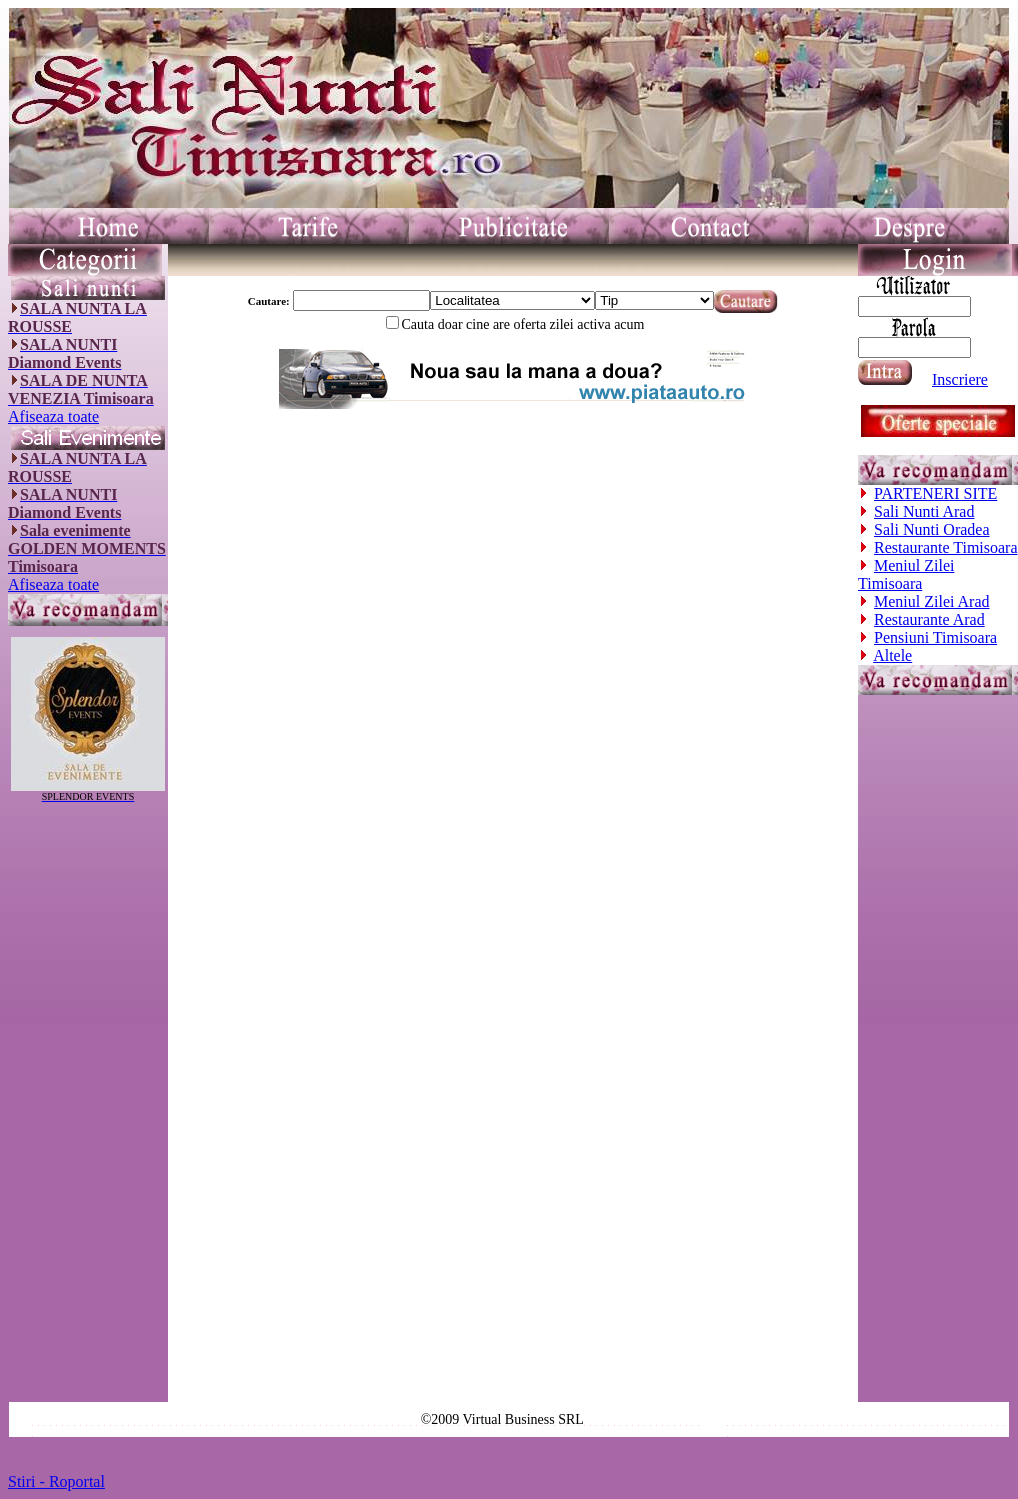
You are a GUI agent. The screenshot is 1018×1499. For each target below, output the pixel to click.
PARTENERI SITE (935, 493)
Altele (892, 655)
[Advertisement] (88, 1102)
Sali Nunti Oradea (932, 529)
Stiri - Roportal (56, 1481)
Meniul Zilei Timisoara (906, 574)
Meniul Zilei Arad (932, 601)
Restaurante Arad (929, 619)
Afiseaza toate (53, 416)
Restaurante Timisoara (946, 547)
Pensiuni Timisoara (935, 637)
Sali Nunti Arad (924, 511)
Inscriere (960, 379)
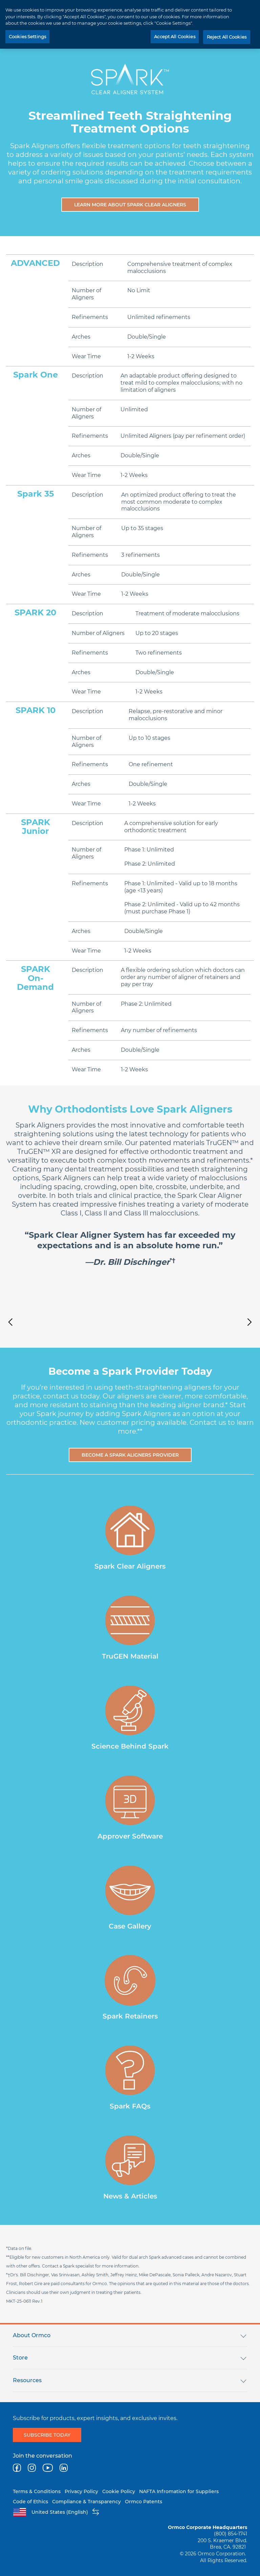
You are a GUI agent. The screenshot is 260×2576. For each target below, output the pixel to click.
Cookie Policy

········

> _GOAL OF THE EXERCISE_
Convert the lines into a numbered list, starting at the line containing "Restaurante Arad (929, 619)" and ending at the final line, and skip any blank lines. Leave the pictures out of the answer.

> _SOLUTION_
1. Restaurante Arad (929, 619)
2. Afiseaza toate (53, 416)
3. Restaurante Timisoara (946, 547)
4. Pensiuni Timisoara (935, 637)
5. Sali Nunti Arad (924, 511)
6. Inscriere (960, 379)
7. You are a GUI agent. The screenshot is 260×2576. For each target below, output the pixel to click.
8. Cookie Policy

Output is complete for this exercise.